According to an EFF newsletter item, Google will start destroying any identifying information in their search records that is more than a year old. This is a very good thing. I’ll have to see if I can find a demo of how easy it is to profile someone based off their search history. Some of the AOL results released were traced back to individual people and that was without IP addresses! Really Google should be doing a lot more than it is, but this is better than nothing.
* Google’s New Plan to “Anonymize” Search Logs: A Good
First Step, But More Is Needed
After years of criticism from EFF and other privacy
advocates, last week Google announced a new policy on how
it handles logs of its users’ searches: after 18-24 months,
it will delete key information in its server logs that
could be used to link particular users to records of their
search queries.
This is a big change from Google’s previous policy, which
was essentially to keep all of those logs forever in
identifiable form, and we’re certainly glad to see that
Google is starting to limit its retention of such sensitive
data. Your Google search history can paint an intimate
portrait of your most private interests and concerns.

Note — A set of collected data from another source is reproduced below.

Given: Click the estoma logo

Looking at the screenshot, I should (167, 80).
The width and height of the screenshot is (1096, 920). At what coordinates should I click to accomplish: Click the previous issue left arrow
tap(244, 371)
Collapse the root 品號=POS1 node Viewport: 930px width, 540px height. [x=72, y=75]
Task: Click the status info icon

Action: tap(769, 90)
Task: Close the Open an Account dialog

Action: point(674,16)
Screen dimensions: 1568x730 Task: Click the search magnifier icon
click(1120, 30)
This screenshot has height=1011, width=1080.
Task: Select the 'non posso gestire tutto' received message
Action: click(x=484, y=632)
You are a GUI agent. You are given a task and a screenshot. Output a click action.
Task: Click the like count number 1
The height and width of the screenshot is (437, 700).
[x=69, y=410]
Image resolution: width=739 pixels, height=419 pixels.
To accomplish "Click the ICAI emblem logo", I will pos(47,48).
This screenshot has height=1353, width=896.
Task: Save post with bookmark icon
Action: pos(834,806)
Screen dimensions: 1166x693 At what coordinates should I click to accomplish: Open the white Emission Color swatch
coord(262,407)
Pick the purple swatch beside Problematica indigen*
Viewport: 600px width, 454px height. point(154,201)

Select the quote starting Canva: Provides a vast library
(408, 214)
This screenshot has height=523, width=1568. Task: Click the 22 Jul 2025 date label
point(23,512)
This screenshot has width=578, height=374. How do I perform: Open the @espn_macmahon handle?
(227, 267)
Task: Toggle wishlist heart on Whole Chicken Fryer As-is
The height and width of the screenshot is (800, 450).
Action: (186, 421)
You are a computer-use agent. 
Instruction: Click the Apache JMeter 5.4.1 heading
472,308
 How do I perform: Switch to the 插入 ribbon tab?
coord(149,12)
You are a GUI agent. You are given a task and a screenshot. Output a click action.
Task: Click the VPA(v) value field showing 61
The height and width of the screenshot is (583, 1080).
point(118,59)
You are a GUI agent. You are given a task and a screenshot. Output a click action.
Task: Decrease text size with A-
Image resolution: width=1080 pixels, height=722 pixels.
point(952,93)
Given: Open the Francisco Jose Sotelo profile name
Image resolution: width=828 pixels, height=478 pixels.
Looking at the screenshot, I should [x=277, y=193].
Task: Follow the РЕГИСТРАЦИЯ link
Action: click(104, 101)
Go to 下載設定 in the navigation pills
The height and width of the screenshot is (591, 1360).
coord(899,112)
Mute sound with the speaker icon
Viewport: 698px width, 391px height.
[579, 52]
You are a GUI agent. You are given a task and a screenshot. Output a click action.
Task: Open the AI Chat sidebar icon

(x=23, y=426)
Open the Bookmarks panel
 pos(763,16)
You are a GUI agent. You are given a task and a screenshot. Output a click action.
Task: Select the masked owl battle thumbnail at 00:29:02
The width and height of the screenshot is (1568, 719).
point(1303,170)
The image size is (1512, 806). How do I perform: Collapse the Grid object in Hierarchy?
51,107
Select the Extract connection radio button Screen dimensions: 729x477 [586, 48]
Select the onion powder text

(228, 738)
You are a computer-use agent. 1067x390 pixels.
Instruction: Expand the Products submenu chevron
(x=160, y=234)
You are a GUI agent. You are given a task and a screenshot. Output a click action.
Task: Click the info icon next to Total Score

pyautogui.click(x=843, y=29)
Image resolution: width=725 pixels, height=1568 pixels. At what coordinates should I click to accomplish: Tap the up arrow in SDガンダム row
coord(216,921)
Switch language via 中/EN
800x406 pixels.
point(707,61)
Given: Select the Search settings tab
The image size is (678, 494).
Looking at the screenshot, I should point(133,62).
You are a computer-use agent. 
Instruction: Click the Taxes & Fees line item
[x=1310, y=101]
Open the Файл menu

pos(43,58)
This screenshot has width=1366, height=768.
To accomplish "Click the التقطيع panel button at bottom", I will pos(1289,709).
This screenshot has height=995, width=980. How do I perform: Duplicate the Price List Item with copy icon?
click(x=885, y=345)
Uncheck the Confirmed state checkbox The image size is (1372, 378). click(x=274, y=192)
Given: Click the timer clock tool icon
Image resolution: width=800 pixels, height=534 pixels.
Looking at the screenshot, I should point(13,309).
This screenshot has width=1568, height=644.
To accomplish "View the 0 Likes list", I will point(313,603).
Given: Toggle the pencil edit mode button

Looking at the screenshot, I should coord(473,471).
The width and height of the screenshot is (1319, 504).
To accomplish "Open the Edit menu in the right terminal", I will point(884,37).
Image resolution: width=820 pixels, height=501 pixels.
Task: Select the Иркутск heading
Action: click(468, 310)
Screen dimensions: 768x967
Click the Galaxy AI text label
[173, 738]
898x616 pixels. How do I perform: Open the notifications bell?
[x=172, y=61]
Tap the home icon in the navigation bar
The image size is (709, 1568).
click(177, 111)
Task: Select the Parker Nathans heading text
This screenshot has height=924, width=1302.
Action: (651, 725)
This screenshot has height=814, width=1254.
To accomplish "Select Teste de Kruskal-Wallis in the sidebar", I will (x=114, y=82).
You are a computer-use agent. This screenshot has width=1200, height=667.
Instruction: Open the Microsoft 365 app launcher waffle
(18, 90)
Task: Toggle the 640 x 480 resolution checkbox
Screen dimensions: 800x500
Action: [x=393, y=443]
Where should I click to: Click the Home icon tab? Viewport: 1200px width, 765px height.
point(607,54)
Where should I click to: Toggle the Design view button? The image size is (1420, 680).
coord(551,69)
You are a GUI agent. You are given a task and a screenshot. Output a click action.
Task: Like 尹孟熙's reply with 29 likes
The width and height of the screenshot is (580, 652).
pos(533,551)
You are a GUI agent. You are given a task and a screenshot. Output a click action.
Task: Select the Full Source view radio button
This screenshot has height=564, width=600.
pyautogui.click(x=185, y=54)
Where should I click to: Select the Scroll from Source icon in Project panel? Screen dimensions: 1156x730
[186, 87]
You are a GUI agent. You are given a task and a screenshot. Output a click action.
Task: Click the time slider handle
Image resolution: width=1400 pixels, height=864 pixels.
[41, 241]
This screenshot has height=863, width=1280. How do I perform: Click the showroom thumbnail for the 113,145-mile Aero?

Particularly in light of the disastrous AOL search terms
disclosure, recent scandals involving government
surveillance, and Google’s own recent court fight with the
government over a subpoena for search records, it seems
that Google has finally realized that limiting the
retention of such records is essential to protecting your
privacy.
Hopefully, Google’s change in policy will spur other online
service providers to consider how they can minimize the
amount of personal data that they store, and perhaps even
prompt competition between service providers to offer the
most privacy-protective services. However, we hope that
this new announcement is only Google’s first step in
changing its privacy practices, because additional changes
would better protect user privacy and set an even better
example for the industry:
* Google should shorten the retention period for
identifiable logs to six months at the outside, and ideally
to only thirty days (which is AOL’s retention limit for
similar logs). Barring this, it should at least justify why
it needs such records for up to two years, beyond offering
one-sentence platitudes about how such records are used to
improve Google’s service.
* Google should also shorten the retention of the
“anonymized” logs, which Google apparently still intends to
keep forever. As Google itself admits, the new policy
changes still don’t guarantee users’ anonymity, and holding
onto those records indefinitely still poses a serious
privacy threat.
* Therefore, Google should consider more robust
anonymization techniques, up to and including scrubbing
entire IP addresses rather than just the last quarter or
“octet” of such addresses.
* Finally, Google should expand its new anonymization
policy to include the search records of users with Google
Account log-ins, and to records generated by their myriad
other services, rather than limiting the policy change to
regular search logs.
Beyond making these additional policy changes, there’s one
more thing that Google should be doing–something we think
it actually has a duty to do as a good corporate citizen
and as a preeminent Internet powerhouse–and that is using
its considerable political clout to fight for better
Internet privacy laws on Capitol Hill. Right now, there are
significant questions as to whether or how Internet search
logs are protected by existing federal privacy laws, and
Google owes it to its customers to publicly advocate for
updating those laws for the 21st century.